Does he like you? Or does he just consider this a friendly thing?

TheFoundations · 14/07/2021 23:02

Have you told him you like him? It looks to me like he doesn't want it to be a 'date'.

myrtlehuckingfuge · 14/07/2021 23:49

This looks like a very friendly night or it looks like a very sexual night. More details required.

willowmelangell · 15/07/2021 01:28

Why? He is avoiding being alone with you. Could be he is super nervous and worried about awkward silences, or is a 'more the merrier' type or it just dawned on him that you might think this is a date(when he does not)
How did this suggestion for a meet up Saturday happen? Did someone say 'I'd really like to see you again' or was it more 'I'm going bowling on Saturday, want to come along?'

MrsTerryPratchett · 15/07/2021 01:31

Who asked who out and how?

NiceGerbil · 15/07/2021 01:33

How well do you know him?

Do you know him IRL?

First date?

I can understand why he might do that. Nerves, less pressure to keep a conversation going. That sort of thing.

Easier to get away if it doesn't go well!

NiceGerbil · 15/07/2021 01:34

Need more info on situation op!

EssenceAbsolue · 15/07/2021 02:02

Maybe him and his friend fancy a 4some?

BlankTimes · 15/07/2021 02:29

Bring a male friend Wink

Aquamarine1029 · 15/07/2021 03:47

Perhaps more info is needed but I still wouldn't be impressed.

Maggiesfarm · 15/07/2021 03:58

On the face of it, it doesn't seem like a bad suggestion. A lot of young couples like to go out with friends.

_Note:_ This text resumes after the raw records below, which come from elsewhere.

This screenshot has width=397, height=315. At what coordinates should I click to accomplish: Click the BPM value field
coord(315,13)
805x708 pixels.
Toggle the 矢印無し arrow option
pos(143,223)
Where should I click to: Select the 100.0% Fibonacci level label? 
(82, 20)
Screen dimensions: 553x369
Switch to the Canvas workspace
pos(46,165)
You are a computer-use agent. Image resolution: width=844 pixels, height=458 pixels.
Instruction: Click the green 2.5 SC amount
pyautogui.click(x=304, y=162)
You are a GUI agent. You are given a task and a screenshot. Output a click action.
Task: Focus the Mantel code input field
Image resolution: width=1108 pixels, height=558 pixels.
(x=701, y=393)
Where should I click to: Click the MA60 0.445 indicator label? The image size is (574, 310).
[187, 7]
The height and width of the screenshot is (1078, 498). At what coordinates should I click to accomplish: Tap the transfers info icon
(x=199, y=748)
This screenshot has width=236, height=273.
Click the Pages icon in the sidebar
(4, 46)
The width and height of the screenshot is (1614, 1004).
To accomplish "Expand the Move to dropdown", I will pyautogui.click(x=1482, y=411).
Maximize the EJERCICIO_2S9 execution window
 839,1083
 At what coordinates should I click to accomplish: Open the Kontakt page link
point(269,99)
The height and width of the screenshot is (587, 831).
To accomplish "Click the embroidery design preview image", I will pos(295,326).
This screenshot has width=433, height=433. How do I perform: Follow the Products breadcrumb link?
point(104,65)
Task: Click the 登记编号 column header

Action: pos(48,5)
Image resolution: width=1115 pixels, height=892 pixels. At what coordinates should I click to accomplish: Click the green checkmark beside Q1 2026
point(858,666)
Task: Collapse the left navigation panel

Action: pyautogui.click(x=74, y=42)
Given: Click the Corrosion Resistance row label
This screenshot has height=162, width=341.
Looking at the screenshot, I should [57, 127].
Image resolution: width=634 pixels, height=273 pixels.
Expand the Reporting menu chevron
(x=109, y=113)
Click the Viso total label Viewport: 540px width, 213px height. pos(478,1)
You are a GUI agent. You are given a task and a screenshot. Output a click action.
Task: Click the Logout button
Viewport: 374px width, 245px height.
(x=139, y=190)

TeddingtonTrashbag · 15/07/2021 04:01

@BlankTimes

Bring a male friend Wink
Grin
Sampafie · 15/07/2021 04:13

Atleast he didnt ask you to bring a SPECIFIC friend ConfusedGrin that would have been more embarassing than it is now.

Id say he definitely wants to keep it "friendly" but has no romantic interest

RealMermaid · 15/07/2021 07:57

Always possible he's just messed up, double booked himself and trying to cover his back!

Umberellatheweatha · 15/07/2021 08:05

If it's a first date then presumably he doesn't want it to be considered a date. If it's a few dates in then maybe just wants to get an idea of what you are like in group situations and if his friends like you.

MamaOl93 · 15/07/2021 15:37

I feel like he doesn’t want to be around me on our own and clearly just likes me as a friend. Just a bit gutting. Oh well

OP posts:
bjrce · 15/07/2021 15:44

What age is he? 12

No way would I even consider it!

Honestly! Throw him back in!

Tell him to give you a call when he grows up!

MamaOl93 · 15/07/2021 15:48

@bjrce consider going out with my friend and his at the same time? Or something else?

OP posts:
Dozer · 15/07/2021 15:50

Not enough info!

TeddingtonTrashbag · 15/07/2021 16:07

I kinda get this.
I i in the early stages of a very low key flirtation where we are friends who share a hobby and so far have only met in groups with other friends -I really fancy him /honestly can’t stop thinking about him, and I’m getting vibes that he fancies me, but we’ve had tentative plans to meet up to share the hobby just together but each time I have made an excuse (bad weather/work) and he might well think that I am not interested but just being friendly since I’ve been unavailable for 121.
Maybe he is just shy and nervous about a ‘date’ as opposed to an evening out?

LemonTT · 15/07/2021 16:28

He could be suggesting bringing wing men / women. This is to take the pressure off the whole first date experience. I sort of understand it, if you have not met in person before.

But yes there is a risk you are being friend zoned. But hey friendships are good thing. Through them you meet other people.

MamaOl93 · 19/07/2021 07:40

So we all went out, it was a good evening, at the end of it, him and I spoke when alone and he confirmed it was because he didn’t wanna be on his own with me due to me having feelings for him and he didn’t like me more than friends. Like I thought it was :) oh well!

OP posts:
AllTheUsernamesAreAlreadyTaken · 19/07/2021 07:44

So strange that he couldn’t have told you this before last night.